Capernaum, Gambaran Kehidupan Anak-Anak yang Memilukan dan Menyesakkan Dada


Gambar: en.wikipedia.org

"Ada yang ingin kau katakan?", tanya hakim kepada Zain.
"Saya kecewa pada orang tua saya," jawabnya dengan tenang.
"Kecewa kenapa?"
"Karena melahirkan saya."

Bagi saya pribadi, potongan percakapan di awal film Capernaum di atas sudah cukup menyesakan dada. Apa yang membuat seorang anak sampai dia menyesalkan kedua orang tuanya karena telah melahirkannya?

Zain al Hajj adalah anak berusia sekitar 12 tahun yang harus mendekam di penjara Roumieh, Beirut, karena dakwaan penusukan. Persidangan yang ditampilkan di awal film itu sendiri adalah persidangan lain di mana di sidang tersebut justru giliran Zain yang menuntut orang tuanya.

Hidup di salah satu sudut rumah susun seadanya, Zain dikisahkan hidup berdesakan dengan kedua orang tua dan kelima adik-adiknya. Zain sebenarnya bukan anak pertama, dia memiliki kakak yang diceritakan ada di penjara. Karenanya, anak berperawakan kurus itu harus berusaha menyambung hidup dengan bekerja di sebuah toko kelontongan dan berjualan salad di waktu lainnya.

Kesehariannya hanya dihabiskan oleh aktivitas pemenuhan kebutuhan keluarga dan tanggung jawab menjaga adik-adiknya.

Bagi Zain, bersekolah, bermain, atau sesekali menonton tv hanyalah impian yang hampir mustahil untuk diwujudkan.

Meski memilukan, dengan segala keterbatasannya, kehidupan Zain sebenarnya masih baik-baik saja. Sampai kemudian, dilatari perselisihan dengan orang tuanya, Zain pun pergi meninggalkan rumah. Lepas dari tugas mengurusi adik-adiknya, di tempat baru, dia malah mendapat beban lain yang tak kalah berat dan membuat kita harus mengelus dada.

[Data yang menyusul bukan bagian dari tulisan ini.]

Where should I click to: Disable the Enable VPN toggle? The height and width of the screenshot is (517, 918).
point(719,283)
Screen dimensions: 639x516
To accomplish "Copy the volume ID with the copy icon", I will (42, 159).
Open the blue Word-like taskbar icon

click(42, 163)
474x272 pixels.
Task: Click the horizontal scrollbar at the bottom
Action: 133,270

Tema film yang disutradarai oleh Nadine Labaki ini mengeksplor bagaimana kerasnya kehidupan anak-anak di ibu kota Lebanon yang padat; dengan mengangkat latar kemiskinan, keterlantaran, dan ketidakadilan, bagi mereka. Kerja keras Labaki untuk menyampaikan pesan tadi pun sukses dengan raihan penghargaan berupa nominasi Oscar dan standing ovation selama 15 menit pada Festival Film Cannes 2018.

Inspirasi Labaki untuk Capernaum berawal dari apa yang dia lihat di jalanan-jalanan Beirut yang carut-marut dengan banyaknya anak-anak yang harus berjuang di siang dan malam hari. Mereka harus bekerja menyeret tabung-tabung gas, menjual permen karet, salad, atau bahkan mengemis demi misi menyambung hidup. Krisis pengungsi syuriah pun disinyalir sebagai faktor utama untuk kondisi tersebut.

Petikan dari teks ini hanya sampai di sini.